### [Task inputs]

--- --- ---

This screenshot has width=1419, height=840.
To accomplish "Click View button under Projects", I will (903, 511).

--- --- ---

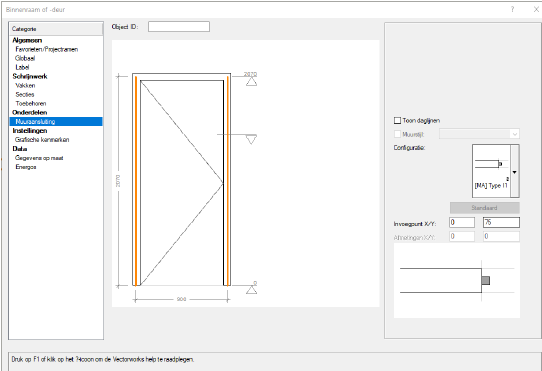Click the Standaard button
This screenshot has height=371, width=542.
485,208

--- --- ---

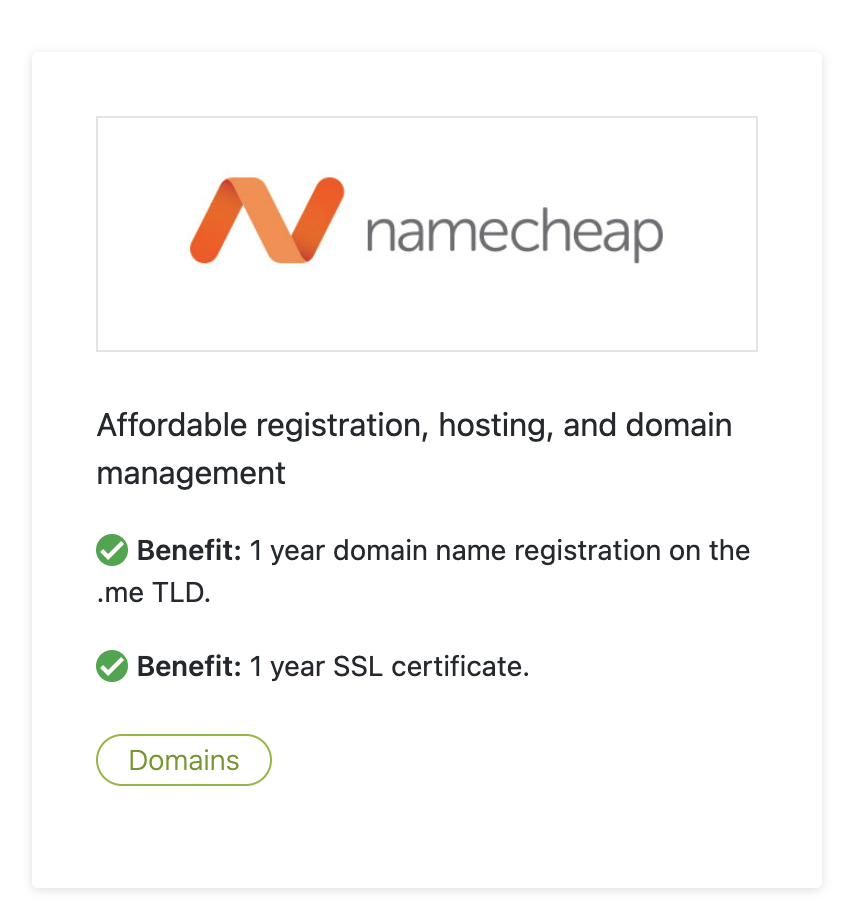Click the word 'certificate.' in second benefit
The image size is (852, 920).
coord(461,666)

--- --- ---

### [Problem to solve]
Pick out every line in the entries above that contains the word "screenshot".

### [Response for this exercise]
This screenshot has width=1419, height=840.
This screenshot has height=371, width=542.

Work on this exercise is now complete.